Siamo arrivati a Baghdad giovedì 24 luglio in tarda mattinata dopo aver attraversato il confine giordano con due jeep impiegandoci circa 10 ore per raggiungere la capitale.
4 donne e 4 uomini compongono la delegazione dell’ong italiana ‘un ponte per….’ Presente in IRAQ ormai da 13 anni.
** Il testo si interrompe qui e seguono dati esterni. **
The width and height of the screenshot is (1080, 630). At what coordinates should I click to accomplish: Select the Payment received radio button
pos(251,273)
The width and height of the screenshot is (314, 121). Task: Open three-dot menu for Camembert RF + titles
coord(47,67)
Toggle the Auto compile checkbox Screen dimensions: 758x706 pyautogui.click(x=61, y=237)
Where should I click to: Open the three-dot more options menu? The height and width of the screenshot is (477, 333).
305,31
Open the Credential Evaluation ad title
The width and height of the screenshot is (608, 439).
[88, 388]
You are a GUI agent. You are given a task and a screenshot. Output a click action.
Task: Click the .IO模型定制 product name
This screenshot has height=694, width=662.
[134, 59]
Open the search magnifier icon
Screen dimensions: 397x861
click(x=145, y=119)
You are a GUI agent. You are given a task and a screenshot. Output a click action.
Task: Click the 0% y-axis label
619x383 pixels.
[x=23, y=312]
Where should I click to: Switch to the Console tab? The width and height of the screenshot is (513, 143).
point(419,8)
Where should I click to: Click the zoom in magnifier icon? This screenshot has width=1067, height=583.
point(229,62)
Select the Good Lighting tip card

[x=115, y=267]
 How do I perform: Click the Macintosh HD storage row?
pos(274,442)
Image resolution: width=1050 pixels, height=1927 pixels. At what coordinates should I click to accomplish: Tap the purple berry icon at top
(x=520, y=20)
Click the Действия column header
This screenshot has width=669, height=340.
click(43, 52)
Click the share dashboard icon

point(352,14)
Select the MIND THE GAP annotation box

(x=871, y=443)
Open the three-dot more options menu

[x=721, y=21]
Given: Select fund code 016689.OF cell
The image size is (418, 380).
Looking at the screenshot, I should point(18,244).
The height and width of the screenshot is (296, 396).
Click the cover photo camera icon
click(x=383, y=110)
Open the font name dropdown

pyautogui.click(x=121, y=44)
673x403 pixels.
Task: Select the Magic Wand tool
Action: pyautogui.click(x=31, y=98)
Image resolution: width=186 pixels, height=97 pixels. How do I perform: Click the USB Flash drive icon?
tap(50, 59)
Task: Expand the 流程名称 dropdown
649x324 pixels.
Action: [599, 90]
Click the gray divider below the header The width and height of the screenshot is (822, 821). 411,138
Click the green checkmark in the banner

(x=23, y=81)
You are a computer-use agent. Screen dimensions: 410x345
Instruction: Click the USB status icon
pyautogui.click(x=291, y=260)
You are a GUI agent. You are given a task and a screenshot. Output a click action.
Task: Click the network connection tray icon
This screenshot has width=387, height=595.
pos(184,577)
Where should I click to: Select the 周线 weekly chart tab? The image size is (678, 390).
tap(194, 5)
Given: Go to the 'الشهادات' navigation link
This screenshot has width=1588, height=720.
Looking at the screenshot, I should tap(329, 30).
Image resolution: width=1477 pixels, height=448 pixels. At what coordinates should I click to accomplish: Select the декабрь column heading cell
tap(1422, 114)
6 di noi eravamo già stati in Baghdad nel mese di febbraio 2003 in occasione della manifestazione nazionale della pace del 15 febbraio; in quell’occasione abbiamo conosciuti degli irakeni che rincontreremo nel pomeriggio. Abbiamo incontrato presso le sede delle ong i volontari del ponte per e subito dopo sono arrivate due donne irakene responsabili del progetto internazionale denominato ‘ Occupation Watch’ che si occuperà di monitorare e denunciare le violazioni dei diritti umani nei settori economico, sociale e militare commesse dalle forze di occupazione presenti in Iraq. ‘Il ponte per…..’ è fra le organizzazioni che collaborano all’Occupation Watch e intende sostenere economicamente la realizzazione della cosiddetta ‘Casa Irachena’, che sarà la sede dell’osservatorio, già individuata nel centro di Baghdad.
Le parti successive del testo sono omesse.